[Task to carry out]
Read through the records below and copy each line that uses the word "from".
○ ○ ○ ○
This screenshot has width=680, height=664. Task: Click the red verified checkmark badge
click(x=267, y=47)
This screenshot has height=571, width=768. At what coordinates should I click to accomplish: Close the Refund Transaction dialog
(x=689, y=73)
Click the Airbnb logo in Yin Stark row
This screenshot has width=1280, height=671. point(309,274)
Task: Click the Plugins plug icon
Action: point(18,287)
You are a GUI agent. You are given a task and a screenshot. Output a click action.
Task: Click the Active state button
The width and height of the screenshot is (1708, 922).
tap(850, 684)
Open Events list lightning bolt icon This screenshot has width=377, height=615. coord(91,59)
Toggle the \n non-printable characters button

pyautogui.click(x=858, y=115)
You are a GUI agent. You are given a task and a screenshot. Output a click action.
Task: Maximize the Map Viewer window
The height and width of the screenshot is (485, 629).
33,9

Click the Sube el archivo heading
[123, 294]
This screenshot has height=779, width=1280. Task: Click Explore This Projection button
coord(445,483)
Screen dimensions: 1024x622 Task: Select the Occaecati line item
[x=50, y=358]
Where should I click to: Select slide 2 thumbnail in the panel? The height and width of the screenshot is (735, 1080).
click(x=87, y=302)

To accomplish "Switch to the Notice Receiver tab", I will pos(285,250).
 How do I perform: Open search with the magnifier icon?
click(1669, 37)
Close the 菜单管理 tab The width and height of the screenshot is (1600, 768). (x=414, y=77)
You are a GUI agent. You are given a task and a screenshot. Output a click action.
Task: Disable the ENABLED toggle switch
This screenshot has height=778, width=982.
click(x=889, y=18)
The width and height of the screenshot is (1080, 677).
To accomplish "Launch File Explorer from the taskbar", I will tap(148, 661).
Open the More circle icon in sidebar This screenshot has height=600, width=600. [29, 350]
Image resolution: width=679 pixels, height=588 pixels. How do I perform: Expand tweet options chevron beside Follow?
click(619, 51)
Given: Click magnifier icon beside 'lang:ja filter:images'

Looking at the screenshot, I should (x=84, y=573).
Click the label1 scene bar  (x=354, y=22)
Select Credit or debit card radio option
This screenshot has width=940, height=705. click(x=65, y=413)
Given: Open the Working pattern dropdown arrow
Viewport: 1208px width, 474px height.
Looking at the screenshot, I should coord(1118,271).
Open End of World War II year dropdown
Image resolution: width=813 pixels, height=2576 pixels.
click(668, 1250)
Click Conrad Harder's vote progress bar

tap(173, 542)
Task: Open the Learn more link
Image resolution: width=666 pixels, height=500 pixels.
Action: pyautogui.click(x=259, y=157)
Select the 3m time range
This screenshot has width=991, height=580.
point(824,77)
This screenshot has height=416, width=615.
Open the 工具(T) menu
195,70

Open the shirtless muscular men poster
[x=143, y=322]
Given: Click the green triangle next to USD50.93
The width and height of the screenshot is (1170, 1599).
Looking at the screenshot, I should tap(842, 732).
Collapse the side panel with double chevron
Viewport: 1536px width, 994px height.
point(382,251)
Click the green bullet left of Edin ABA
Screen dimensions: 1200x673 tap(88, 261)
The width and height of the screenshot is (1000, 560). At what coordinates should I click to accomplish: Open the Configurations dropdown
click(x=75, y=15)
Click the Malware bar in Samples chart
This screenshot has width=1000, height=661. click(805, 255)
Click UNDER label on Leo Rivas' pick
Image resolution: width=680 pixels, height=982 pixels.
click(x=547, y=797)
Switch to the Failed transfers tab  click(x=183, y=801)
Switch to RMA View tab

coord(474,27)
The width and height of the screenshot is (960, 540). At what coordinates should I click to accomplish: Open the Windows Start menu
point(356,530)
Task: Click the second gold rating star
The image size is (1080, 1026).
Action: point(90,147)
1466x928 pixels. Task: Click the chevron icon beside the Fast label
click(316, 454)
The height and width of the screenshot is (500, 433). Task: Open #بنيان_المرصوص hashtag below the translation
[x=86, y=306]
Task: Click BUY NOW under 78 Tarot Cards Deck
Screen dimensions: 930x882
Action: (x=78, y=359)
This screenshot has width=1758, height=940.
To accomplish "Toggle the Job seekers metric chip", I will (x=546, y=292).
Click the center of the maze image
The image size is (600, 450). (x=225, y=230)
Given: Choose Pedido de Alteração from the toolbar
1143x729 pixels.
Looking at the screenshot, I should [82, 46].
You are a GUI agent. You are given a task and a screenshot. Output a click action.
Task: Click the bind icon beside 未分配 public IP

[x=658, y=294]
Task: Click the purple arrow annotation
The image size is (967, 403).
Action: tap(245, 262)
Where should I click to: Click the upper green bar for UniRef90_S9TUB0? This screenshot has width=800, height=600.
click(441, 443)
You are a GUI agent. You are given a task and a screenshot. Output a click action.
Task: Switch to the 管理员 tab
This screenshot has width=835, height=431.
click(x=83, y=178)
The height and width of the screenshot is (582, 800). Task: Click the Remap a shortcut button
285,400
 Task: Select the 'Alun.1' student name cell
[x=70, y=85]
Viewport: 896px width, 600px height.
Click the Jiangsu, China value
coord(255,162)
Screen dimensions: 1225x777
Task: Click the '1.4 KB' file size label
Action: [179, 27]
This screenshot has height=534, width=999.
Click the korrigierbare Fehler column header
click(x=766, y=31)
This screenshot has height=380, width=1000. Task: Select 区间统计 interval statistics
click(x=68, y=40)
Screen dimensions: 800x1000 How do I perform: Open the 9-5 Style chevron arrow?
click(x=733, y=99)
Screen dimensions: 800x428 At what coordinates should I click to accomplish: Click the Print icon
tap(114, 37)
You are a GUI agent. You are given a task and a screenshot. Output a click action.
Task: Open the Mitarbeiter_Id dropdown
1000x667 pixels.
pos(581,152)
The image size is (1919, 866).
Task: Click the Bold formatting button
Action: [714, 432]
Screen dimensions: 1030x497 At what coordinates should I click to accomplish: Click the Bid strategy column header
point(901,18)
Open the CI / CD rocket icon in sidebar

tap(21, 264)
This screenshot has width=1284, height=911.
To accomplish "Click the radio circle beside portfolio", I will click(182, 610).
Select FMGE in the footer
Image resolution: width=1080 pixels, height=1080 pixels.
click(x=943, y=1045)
○ ○ ○ ○
[Answer box]
To accomplish "Launch File Explorer from the taskbar", I will tap(148, 661).
Given: Choose Pedido de Alteração from the toolbar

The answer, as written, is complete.